Tawarikh Nusantara - Kitab Ketiga: Benteng Terakhir

Kingdenie
Chapter #10

Gema dari Dua Zaman

Malam telah larut di Somba Opu, namun di dalam ruang arsip istana yang remang-remang, waktu seolah berhenti. Di bawah cahaya beberapa lampu minyak yang berkedip-kedip, Dirgantara dan Daeng Ratu masih membungkuk di atas sebuah peta Sulawesi Selatan yang terbentang luas. Udara dipenuhi oleh aroma lontar kuno dan keheningan yang sarat akan konsentrasi. Mereka tidak lagi hanya merancang pertahanan; mereka sedang mencoba merajut ulang benang takdir yang kusut, merencanakan sebuah diplomasi rahasia yang mustahil di tengah-tengah perang yang membara.

Mereka berdebat tentang suku-suku mana di pedalaman Bone yang mungkin masih menyimpan simpati pada Gowa. Mereka menelusuri silsilah para bangsawan Bugis, mencari celah, mencari keretakan dalam aliansi mereka dengan Arung Palakka dan VOC. Ini adalah permainan catur yang bidak-bidaknya adalah nyawa dan kerajaannya adalah kehormatan.

Dirgantara, yang pikirannya sedang memproses ratusan variabel dari jalur-jalur rahasia di pegunungan, tanpa sadar menggerakkan tangannya. Jari-jarinya menelusuri sebuah garis di peta yang mewakili rute berbahaya, lalu tangannya turun dan berdiam sejenak di atas gagang Kujang Pusaka Naga yang terselip di pinggangnya. Itu adalah sebuah gerakan kecil yang tak disengaja, sebuah refleks dari jiwa yang mencari jangkar di tengah lautan ketidakpastian.
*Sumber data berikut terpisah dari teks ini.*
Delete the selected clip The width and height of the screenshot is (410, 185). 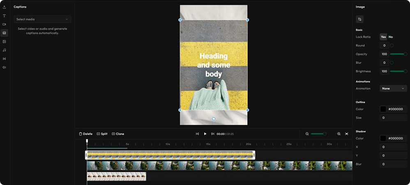pos(85,134)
Namun, tidak ada gerakan sekecil apa pun yang luput dari mata Daeng Ratu.

Ia berhenti berbicara. Keheningan di antara mereka kini terasa berbeda, tidak lagi diisi oleh strategi, melainkan oleh rasa ingin tahu yang lembut. “Senjata itu,” katanya pelan, suaranya memecah keheningan. “Aku sudah sering melihatmu menyentuhnya saat kau sedang berpikir keras. Bentuknya aneh, tidak seperti badik Makassar atau keris Jawa. Bilahnya seperti bulan sabit yang haus, namun gagangnya diukir dengan keindahan seekor naga.”

Ia menatap Dirgantara, matanya yang jeli kini tidak lagi menatap sebagai seorang ahli arsip, melainkan sebagai seorang perempuan yang mencoba memahami lelaki di hadapannya. “Ia tampak penuh dengan kekuatan, tapi juga kesedihan. Apa ceritanya, Tuan Penasihat?”

Pertanyaan itu begitu personal, begitu langsung, hingga Dirgantara merasa seolah Daeng Ratu baru saja menanyakan cerita tentang salah satu bekas luka di hatinya. Ia terdiam sejenak, tatapannya jatuh pada pusaka di pinggangnya. Pertanyaan itu membuka sebuah pintu di dalam benaknya, sebuah pintu menuju koridor waktu yang lain, menuju taman yang diterangi cahaya bulan di Trowulan.

Ia menghunus kujang itu perlahan lalu meletakkannya dengan hati-hati di atas peta Sulawesi. Bilah dari abad ke-14 itu kini terbaring di atas gambaran abad ke-17, sebuah anomali yang nyata.

“Ini adalah pusaka dari seorang kawan … di sebuah kerajaan di barat,” mulai Dirgantara, suaranya terdengar jauh. “Ia adalah seorang komandan pengawal. Perempuan terkuat dan paling teguh pendirian yang pernah kutemui.”

Saat ia berbicara, narasinya untuk Daeng Ratu hanyalah permukaan. Di dalam benaknya, ia kembali ke malam itu. Ia melihat wajah Ratna Laras dengan begitu jelas, ketegasannya yang mulai melunak, kerapuhannya yang terungkap, dan matanya yang berkaca-kaca saat ia menjelaskan filosofi senjatanya.

“Perempun ini mengajariku bahwa naga bukanlah simbol dari kehancuran,” lanjut Dirgantara, suaranya kini lebih lembut, seolah ia sedang berbicara pada ingatan itu sendiri. “Naga adalah penjaga keseimbangan. Ia tidak datang untuk membakar dunia, melainkan untuk memastikan api kehidupan tidak padam dan airnya tidak meluap menjadi banjir. Senjata ini … seharusnya hanya terhunus untuk mengembalikan keseimbangan.” Ia menyentuh gagang naga itu. “Sebuah pelajaran yang mahal.”